Matt Bryant responds to Anonymous 3 with, "Oh yeah? So where's the bit that says the Intel cores go 30% slower then, you moron?"
It seems Matt Bryant finally passively concedes with Intel technical article and Microsoft advocate magazine that Intel core in multi-core's are slower than the single core performance. The only question is now percentage.
Matt suggested the 30% decline in performance associated with SPARC when running SPARC software on new cores. Can you find a SPARC (or SPARC64) web site (i.e. Sun or Fujitsu) and a Solaris advocate publication that suggests a SPARC core from a multi-core chip is 30% slower "when you run an old binary on new cores", related to the SPARC64 processor, which was the object of the article and comment you targeted?
Ball is in your court... give the reader something reasonable to consider your original speculation.
RE: Assorted Sunshiners
I'm not surprised at your desperate attempts to deflect the conversation away from the poor SPARC64 roadmap. After all, such attempts were common during the UltraSPARC years, and your flat-out denials of any problems with Rock were, frankly, hilarious.
All you have proven is you need to go back to a proper uni to get a real computing degree, and then some real industry experience. Don't bother coming back until you have at least one or the other, preferrably both. Once you have achieved something you are then welcome to come back and partake in future discusssions. Until then you are just wasting electricity.
Your remarks are typical of Sunshiner fare, offering nothing of technical value and displaying the same, repetitve lack of originality. Unlike you Sunshiners, that have to huddle together due to your herd metality, I really don't need anyone to help me show you up for the dribblers you are. Your post doesn't actually need a reposte as it gives a clear insight into both your lack of knowledge or eloquence, and that you would rather bash at a critic as you are unable to provide a reasoned, technical argument to counter.
Whilst I'm pleased to note the death of Rock seems to have led you to toning down your rabidity, you still fail to read other posts before sticking both feet so firmly in your own mouth (which must be quite a trick when your head has spent so long up McNeedy's rectum). If you had read the original post by an AC, Tuesday 13th October 2009 17:53 GMT; "....Sun's Mvalues show a stunning 30% drop in performance per core....." So, is Sun's own technical reference (which I'm sure paints as rosey a picture as possible) not good enough for you? Think carefully before you next assault your keyboard.
/The laughs just never end with this lot!
And you blame ME for being boring and sounding like a broken record??? What small weird mushrooms have you eaten lately?
Have you never wondered why I write that over and over again? No? I thought so. I can explain to you that Mattie Pattie Laddie has not yet understood the Niagara and he still thinks it suffers from a small cache. Until he understands, I will continue lecture him. I agree he has a very thick forehead, and it takes lots of time to reach his brain, but I will succeseed. I am not the one who turns away from impossible missions!

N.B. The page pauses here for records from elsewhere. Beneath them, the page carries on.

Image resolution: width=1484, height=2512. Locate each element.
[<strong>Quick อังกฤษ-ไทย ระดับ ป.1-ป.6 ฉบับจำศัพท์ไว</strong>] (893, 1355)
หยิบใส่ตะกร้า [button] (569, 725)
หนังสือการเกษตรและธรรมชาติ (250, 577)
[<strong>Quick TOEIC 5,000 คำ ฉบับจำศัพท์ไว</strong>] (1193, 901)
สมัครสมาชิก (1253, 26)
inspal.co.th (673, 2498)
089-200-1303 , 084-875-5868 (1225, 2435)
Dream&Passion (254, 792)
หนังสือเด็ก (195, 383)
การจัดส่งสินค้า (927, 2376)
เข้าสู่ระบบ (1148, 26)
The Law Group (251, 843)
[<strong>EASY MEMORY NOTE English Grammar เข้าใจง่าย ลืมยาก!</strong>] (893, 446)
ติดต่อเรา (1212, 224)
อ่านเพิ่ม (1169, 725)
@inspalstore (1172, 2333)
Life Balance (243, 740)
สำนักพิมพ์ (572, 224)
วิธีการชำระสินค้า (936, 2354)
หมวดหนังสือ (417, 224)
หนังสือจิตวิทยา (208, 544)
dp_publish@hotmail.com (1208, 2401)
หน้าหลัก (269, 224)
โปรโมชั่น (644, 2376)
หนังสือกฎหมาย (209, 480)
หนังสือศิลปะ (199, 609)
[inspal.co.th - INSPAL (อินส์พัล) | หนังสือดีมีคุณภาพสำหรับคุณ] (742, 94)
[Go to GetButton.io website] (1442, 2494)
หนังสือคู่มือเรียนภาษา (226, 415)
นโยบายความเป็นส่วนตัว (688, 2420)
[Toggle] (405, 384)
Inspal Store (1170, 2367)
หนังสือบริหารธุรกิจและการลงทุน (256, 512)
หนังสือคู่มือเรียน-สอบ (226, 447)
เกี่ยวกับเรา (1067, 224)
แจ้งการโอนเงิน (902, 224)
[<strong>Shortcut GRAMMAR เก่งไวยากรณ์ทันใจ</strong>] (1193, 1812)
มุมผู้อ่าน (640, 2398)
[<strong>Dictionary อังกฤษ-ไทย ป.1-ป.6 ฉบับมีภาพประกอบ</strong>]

So I suggest you tell Mattie Pattie Laddie to stop being so boring and stop sounding like a broken record. Until then, you will read my reaction on his action, here. I just react on Mattie Pattie.
RE: @Adam 61
Kebabfart, you really need to take a look at Novatose's posts. Not becasue they are brimming with genius, but because he at least tries to deflect with what is the closest you Sunshiners come to subtlety. He has also started to know when to stop flogging a dead horse. You, however, just don't realise when you have lost, and that people are just laughing at you.
In my opinion, the current Niagara CPUs have too little cache, and I believe it adversely affects their performance. But then the whole basis of the Niagara design is to accept failure and try and alleviate the issue by queuing up lots of failure and pretending the really slow completion time is made up for by having lots of really slow completions finally happen, as long as your app supports multi-threading. Response time not an issue for you? We have been over all this before, please try and concentrate, read and then move on.
Let's re-cap for Kebabfart - the conversation has taken the route of wondering whether the drop in performance between dual- and multicore Sun chips is excessive compared to other CPUs. Now, do you have anything to actually add to the discussion, or can we hope you're busy filling out your UCAS application?
mattie's opinions matter little in the real world until he provides references
--- mattie - In my opinion, the current Niagara CPUs have too little cache, and I believe it adversely affects their performance.
the execution pipes remain full under load, there is probably no higher performing core on the market that remains active running instructions as a fully loaded niagra core.
--- mattie - Response time not an issue for you?
nope, response time has never been an issue for me with niagra. response time has been great for my applications. it seems the TPC-C benchmark showed better response times under heavy load than IBM POWER.
i like david halko's approach - show us a url to a real world application benchmark where niagra had poor response time in comparison to another. what do u have?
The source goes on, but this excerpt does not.